Friday, March 31, 2006

An All ETF Asset Allocation Portfolio

In my series on asset allocation, I mentioned in passing that my ETF account #1 (see here) was based on the ETF buy-and-hold model portfolio from Paul Merriman (scroll down to the bottom of the page). I will go into a little more detail here. The portfolio consists of 8 ETFs, 4 for the domestic market (RSP, IWD, IWN, and IWC), 2 for the foreign market (EFA and EEM) and 2 for bonds (AGG and SHY). For a more detailed discussion please see my series on asset allocation and Paul Merriman’s website. The following table shows the current and target weighting in the portfolio.

Note Merriman updated his portfolio recently and replaced some iShares with the equivalent Vipers, presumably due to their lower fees. In particular, IWD, IWN, and EEM were replaced with VTV, VBR and VWO respectively. The difference in fees is small and the Vipers are less liquid. Further more, the Vipers have a short history and I cannot judge if they are better than the iShares in terms of tracking error even though the Vanguard mutual funds may be. So for now I would characterize the change as a matter of principle rather than a practical necessity. Other than replacing SPY with RSP as justified in this post on index investing, I have kept the allocation untouched, including the 60/40 equity/bond split that is on the conservative side for us.

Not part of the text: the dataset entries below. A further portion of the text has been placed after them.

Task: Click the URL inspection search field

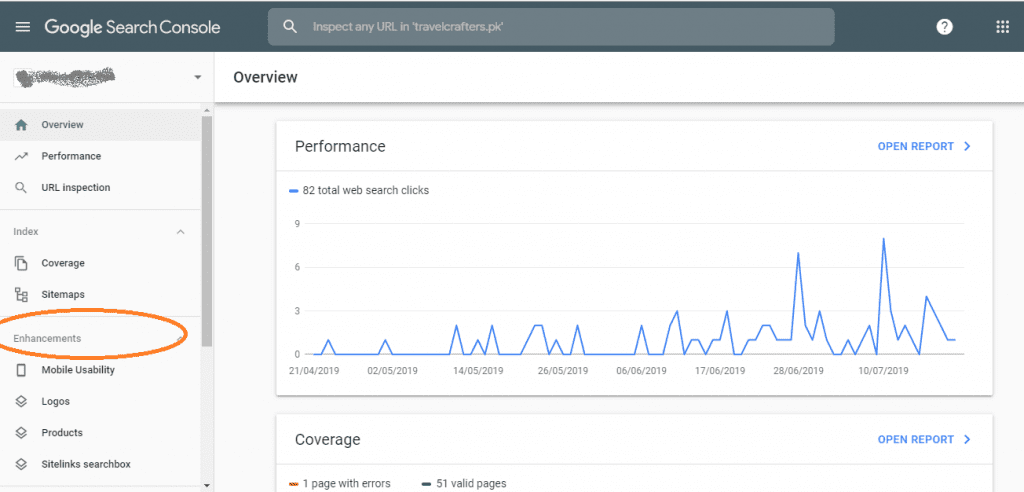Action: tap(550, 27)
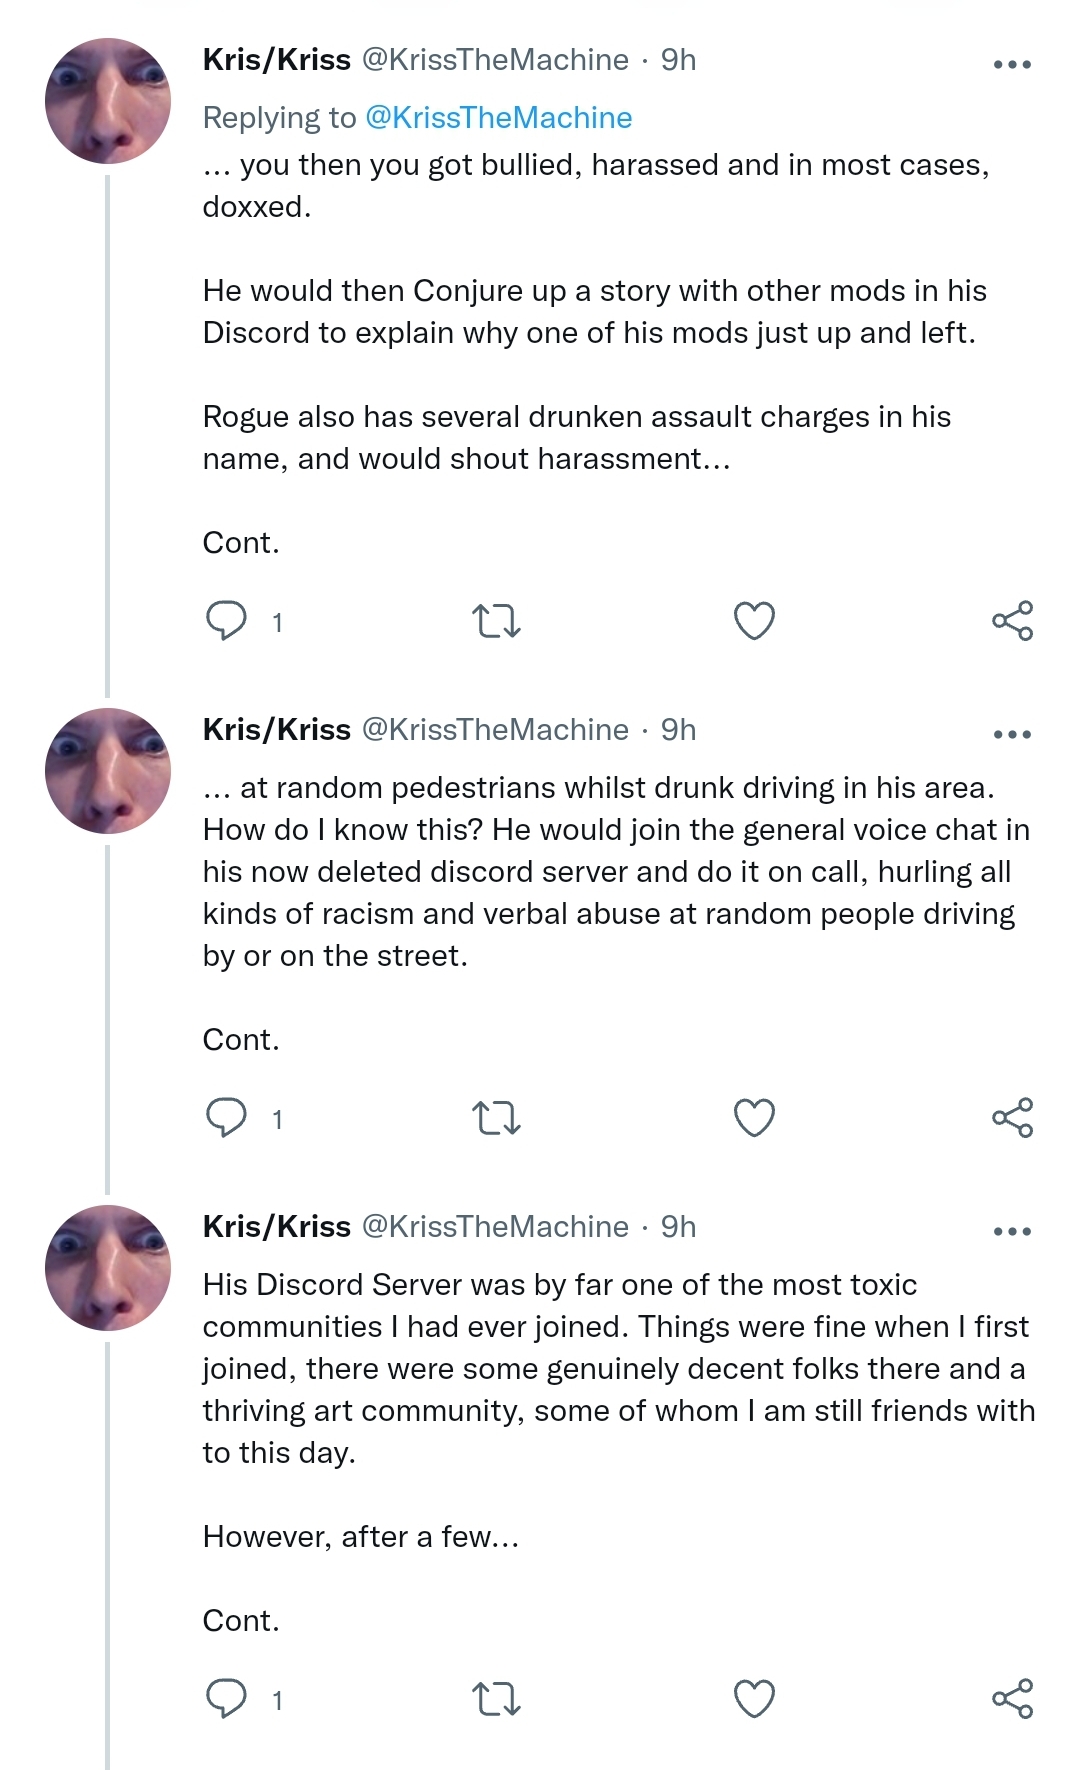1080x1770 pixels.
Task: Like the tweet about general voice chat
Action: click(x=754, y=1118)
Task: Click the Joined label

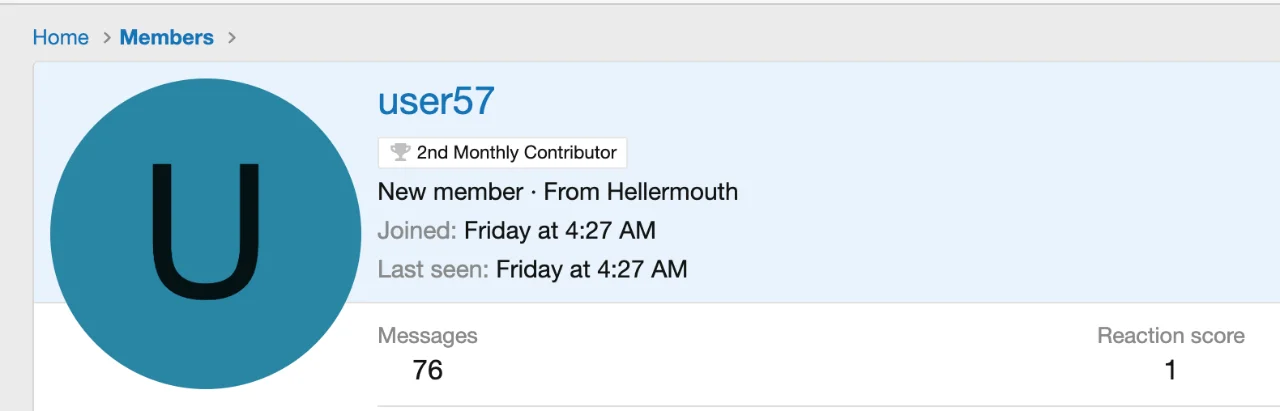Action: 417,230
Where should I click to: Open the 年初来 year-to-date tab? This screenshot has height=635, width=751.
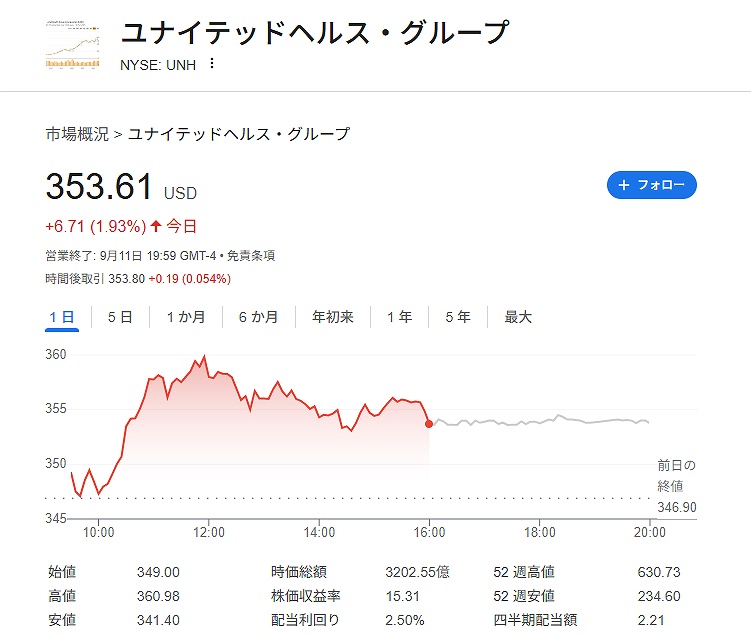point(333,317)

I was able to convince my wife to devote $30k to this portfolio on Sept 8 of last year. Here is a summary generated by Microsoft Money in which the %gain is calculated on a total return basis, i.e., including the dividend payments. The period of performance was Sept 8, 2005 to March 31, 2006.

You can see the two bond funds were essentially flat after taking into account all the dividends, while all the equity ETFs made nice gains. Leading the pack was EEM, the emerging market ETF which picked up 23%, followed by EFA, the foreign developed market ETF at 15.4%. Double digit gains were also posted by IWC and IWN, the microcap and small value ETFs. This is just a more quantitative way of saying that for the past year, foreign and small cap stocks were the place to be. Overall, the portfolio gained 7.97% in close to 7 months, which is 15.3% annualized. Not bad considering the heavy fixed income component.

The 60/40 equity/bond split is too conservative for a young investor. If this portfolio were our main investment outlet, I would consider reducing the bond component to 30% and add 5% each of IGE (iShares GS natural resource) and GLD (gold) to make it a 10 ETF portfolio. More adventurous souls may further replace some bond component with REITs (ICF, IYR or the like) that should do well in the long term.